Question

A stone is dropped from a height of \(20\,\text{m}\); calculate its velocity just before it hits the ground \((g = 10\,\text{m/s}^2)\).

• A. \(10\,\text{m/s}\)
• B. \(15\,\text{m/s}\)
• C. \(20\,\text{m/s}\)
• D. \(25\,\text{m/s}\)

Hint:

When an object is dropped freely, the initial velocity \(u = 0\). Use the equation \(v^2 = 2gh\) to quickly find the final velocity.

Answer 1

The Correct Option is C

Concept: For motion under gravity with constant acceleration, we use the kinematic equation: \[ v^2 = u^2 + 2gh \] where
• \(u\) = initial velocity
• \(v\) = final velocity
• \(g\) = acceleration due to gravity
• \(h\) = height fallen

Step 1: Identify the given quantities.
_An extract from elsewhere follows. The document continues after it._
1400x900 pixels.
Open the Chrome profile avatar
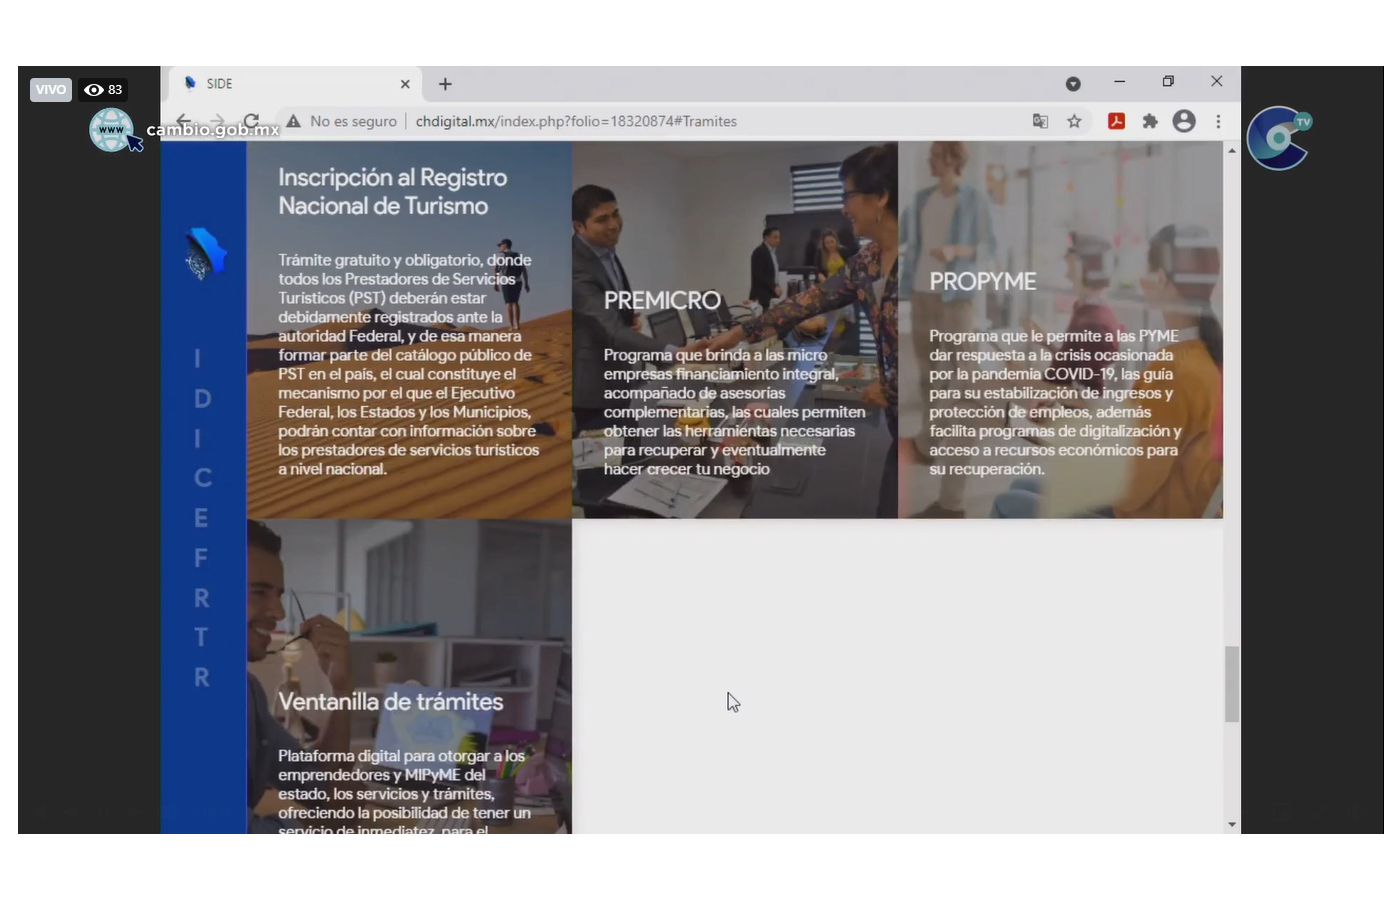(1184, 121)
Since the stone is dropped: \[ u = 0 \] \[ g = 10\,\text{m/s}^2 \] \[ h = 20\,\text{m} \]

Step 2: Substitute into the kinematic equation. \[ v^2 = 0 + 2(10)(20) \] \[ v^2 = 400 \]

Step 3: Find the velocity. \[ v = \sqrt{400} \] \[ v = 20\,\text{m/s} \] Thus the velocity just before hitting the ground is \[ \boxed{20\,\text{m/s}} \]